What can Verifavia Shipping do for you?

With our extensive experience and expertise in environmental compliance, we offer you end-to-end support and services on the road to EEXI compliance, Including the EEXI technical file preparation and CFD analysis of your vessel to acquire the Vref  or to determine the impact of Energy Savings Devices (ESD) on EEXI. 

Our experienced team of marine engineers and naval architects work to make the entire process seamless and ensure the compliance of your ships in the most efficient and economical manner.

From initial EEXI calculation and Technical file preparation to approval, we will be there every step of the way, providing you support and expertise.

Computational Fluid Dynamics (CFD) and EEXI

Verifavia Shipping can also conduct CFD (Computational Fluid Dynamics) simulations to support EEXI compliance by improving your ship’s EEXI value and bring down the overall impact of EEXI on your ship’s performance.

CFD is a branch of Fluid dynamics that solves flow related problems using high powered computers to run  3D models.
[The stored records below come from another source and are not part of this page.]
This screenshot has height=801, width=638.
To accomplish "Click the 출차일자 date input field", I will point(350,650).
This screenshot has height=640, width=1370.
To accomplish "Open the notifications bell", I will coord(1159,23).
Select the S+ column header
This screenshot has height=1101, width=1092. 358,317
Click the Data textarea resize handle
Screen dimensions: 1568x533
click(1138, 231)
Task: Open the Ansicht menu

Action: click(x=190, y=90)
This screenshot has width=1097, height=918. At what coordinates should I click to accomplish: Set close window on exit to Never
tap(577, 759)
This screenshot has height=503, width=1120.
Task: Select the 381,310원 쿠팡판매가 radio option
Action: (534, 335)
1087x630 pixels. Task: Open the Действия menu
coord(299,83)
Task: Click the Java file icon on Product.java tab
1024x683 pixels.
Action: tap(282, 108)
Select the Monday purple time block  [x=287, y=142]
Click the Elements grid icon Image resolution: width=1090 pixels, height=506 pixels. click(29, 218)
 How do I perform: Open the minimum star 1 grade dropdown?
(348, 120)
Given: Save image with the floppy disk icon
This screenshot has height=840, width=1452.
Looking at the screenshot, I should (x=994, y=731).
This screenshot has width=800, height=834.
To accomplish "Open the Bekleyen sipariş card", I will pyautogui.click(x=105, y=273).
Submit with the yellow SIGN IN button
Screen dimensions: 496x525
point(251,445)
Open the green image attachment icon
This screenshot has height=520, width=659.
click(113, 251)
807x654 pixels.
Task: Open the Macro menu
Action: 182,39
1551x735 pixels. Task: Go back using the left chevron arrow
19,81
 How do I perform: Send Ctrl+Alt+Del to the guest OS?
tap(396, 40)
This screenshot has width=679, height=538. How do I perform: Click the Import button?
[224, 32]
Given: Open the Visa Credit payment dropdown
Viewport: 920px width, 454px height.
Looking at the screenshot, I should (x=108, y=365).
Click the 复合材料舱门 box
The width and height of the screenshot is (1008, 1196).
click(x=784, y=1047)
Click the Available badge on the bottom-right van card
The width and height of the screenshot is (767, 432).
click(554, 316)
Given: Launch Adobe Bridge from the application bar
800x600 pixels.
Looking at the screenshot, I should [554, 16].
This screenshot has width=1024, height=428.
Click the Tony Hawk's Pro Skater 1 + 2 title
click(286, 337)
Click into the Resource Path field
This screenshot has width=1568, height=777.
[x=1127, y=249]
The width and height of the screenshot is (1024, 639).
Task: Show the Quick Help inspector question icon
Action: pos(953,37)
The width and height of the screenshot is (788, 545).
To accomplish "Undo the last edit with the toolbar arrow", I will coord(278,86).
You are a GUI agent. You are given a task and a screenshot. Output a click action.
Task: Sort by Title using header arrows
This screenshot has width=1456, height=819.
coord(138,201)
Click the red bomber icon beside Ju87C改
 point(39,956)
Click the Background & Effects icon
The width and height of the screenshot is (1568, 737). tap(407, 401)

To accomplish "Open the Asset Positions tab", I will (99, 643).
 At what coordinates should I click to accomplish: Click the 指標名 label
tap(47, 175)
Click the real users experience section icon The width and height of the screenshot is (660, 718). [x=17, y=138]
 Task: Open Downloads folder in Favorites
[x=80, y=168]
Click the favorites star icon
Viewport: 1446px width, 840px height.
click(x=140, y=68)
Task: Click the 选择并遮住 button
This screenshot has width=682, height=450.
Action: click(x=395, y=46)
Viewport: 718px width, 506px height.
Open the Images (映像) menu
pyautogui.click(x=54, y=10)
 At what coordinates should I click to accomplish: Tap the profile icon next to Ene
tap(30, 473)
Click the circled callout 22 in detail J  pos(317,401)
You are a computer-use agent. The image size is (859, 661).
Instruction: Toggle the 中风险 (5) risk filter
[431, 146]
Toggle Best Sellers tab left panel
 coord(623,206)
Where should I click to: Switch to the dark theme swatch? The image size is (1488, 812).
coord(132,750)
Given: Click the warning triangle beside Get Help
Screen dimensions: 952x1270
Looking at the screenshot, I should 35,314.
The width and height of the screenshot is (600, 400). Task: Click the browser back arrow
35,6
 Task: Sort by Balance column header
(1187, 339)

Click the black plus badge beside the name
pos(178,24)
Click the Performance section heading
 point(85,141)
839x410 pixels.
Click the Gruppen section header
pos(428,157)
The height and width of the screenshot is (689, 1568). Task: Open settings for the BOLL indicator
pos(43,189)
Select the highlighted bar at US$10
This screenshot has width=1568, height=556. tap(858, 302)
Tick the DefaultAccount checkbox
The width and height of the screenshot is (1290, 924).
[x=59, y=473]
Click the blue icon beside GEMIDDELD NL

It is generally based on the Navier-Strokes equation and the Reynolds- Averaged Navier Strokes (RANS) equation for turbulent flows.

CFD has widespread application in aerospace, oil and gas, automobile, marine sectors and many more. For ships, it is generally conducted during their concept and initial design stages to generate the speed – power curves. It is a very powerful and relatively economical tool when compared to conventional towing tanks.

(Picture for reference only. Source:

One of the major parameters affecting Attained EEXI is the reference speed (vref) of the vessel. This is the speed of the vessel for 75% MCR at EEXI draft condition and is obtained from the sea trials report of the vessel. Generally, the sea trial is conducted at the ballast draft condition for bulk carriers and container ships while their EEXI draft requirement is the summer load line and 70% deadweight condition respectively. Under these conditions, where the required speed power curve is unavailable, the reference speed is calculated as per the formula given in the EEXI calculation guidelines (MEPC 333(76)), this formula is based on statistical data of ships of several types and has a 5% speed reduction margin. This generally leads to a higher EEXI number compared to EEXI number calculated using the actual reference speed.
The alternative to this formula is to estimate the vref  using numerical calculations such as CFD etc. and to calibrate the estimates with the speed trial reports. This will result in a more accurate and possibly a favorable EEXI number.

Furthermore, CFD simulations can be used to predict ship specific speed-power curves for ESD (Energy Saving Devices) modification proposals. Energy saving devices that change the powering characteristics of a ship such as propeller ducts and modified bulbous bows need ship specific sea trials, towing tank tests or CFD reports that can support the impact of ESDs on the ship speed in EEXI calculations.